++++ Record extracts ++++

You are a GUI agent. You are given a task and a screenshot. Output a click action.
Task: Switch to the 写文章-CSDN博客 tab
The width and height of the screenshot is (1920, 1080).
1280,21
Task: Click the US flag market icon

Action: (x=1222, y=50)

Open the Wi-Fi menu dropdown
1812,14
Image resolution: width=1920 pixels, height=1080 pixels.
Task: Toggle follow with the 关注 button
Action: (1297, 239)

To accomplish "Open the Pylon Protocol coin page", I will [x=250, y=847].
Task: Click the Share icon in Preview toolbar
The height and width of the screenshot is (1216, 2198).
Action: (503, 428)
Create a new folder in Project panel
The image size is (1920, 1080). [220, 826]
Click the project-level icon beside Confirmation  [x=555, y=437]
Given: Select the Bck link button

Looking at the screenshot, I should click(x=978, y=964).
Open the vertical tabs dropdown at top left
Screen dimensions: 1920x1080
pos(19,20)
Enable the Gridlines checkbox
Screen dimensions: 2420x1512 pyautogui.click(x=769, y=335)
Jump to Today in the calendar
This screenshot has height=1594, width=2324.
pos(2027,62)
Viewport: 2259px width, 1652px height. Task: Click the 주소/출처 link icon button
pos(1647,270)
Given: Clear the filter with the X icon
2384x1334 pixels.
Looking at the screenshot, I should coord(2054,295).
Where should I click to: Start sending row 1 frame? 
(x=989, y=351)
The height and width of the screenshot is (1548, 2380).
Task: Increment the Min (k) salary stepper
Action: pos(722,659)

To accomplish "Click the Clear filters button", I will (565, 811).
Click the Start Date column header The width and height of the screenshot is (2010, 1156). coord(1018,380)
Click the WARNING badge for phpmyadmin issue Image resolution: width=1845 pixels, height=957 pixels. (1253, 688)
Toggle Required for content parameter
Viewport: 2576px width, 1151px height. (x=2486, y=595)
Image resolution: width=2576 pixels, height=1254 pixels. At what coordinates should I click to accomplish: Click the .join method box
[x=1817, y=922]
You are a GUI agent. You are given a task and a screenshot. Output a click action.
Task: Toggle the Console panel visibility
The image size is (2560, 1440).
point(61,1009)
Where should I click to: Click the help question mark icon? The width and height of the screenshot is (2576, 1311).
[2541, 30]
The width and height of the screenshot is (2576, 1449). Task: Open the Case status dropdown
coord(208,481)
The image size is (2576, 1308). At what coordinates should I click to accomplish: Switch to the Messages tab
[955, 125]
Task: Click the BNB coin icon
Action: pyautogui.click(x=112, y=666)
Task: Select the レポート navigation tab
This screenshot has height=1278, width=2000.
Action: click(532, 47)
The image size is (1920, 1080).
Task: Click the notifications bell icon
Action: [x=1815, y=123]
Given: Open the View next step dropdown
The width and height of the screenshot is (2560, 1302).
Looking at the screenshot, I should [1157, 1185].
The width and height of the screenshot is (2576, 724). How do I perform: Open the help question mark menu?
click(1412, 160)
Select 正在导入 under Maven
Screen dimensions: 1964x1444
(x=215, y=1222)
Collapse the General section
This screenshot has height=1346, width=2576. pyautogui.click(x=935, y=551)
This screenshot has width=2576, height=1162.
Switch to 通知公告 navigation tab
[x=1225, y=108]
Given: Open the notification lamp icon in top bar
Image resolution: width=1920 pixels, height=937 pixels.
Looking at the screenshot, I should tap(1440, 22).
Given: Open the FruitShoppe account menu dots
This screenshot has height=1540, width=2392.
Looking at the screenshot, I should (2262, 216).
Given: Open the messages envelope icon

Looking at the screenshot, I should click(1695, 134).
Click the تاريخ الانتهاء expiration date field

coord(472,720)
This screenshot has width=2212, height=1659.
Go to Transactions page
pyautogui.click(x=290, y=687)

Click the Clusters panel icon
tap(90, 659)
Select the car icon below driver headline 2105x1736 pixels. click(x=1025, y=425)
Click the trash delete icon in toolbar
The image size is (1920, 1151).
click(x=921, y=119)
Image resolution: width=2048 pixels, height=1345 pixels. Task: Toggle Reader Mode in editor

++++

• The problem
Taking the line containing "Click the Clusters panel icon" as the first, please return it and every line after it through the end of the entries, exactly and only those.

• Result below
Click the Clusters panel icon
tap(90, 659)
Select the car icon below driver headline 2105x1736 pixels. click(x=1025, y=425)
Click the trash delete icon in toolbar
The image size is (1920, 1151).
click(x=921, y=119)
Image resolution: width=2048 pixels, height=1345 pixels. Task: Toggle Reader Mode in editor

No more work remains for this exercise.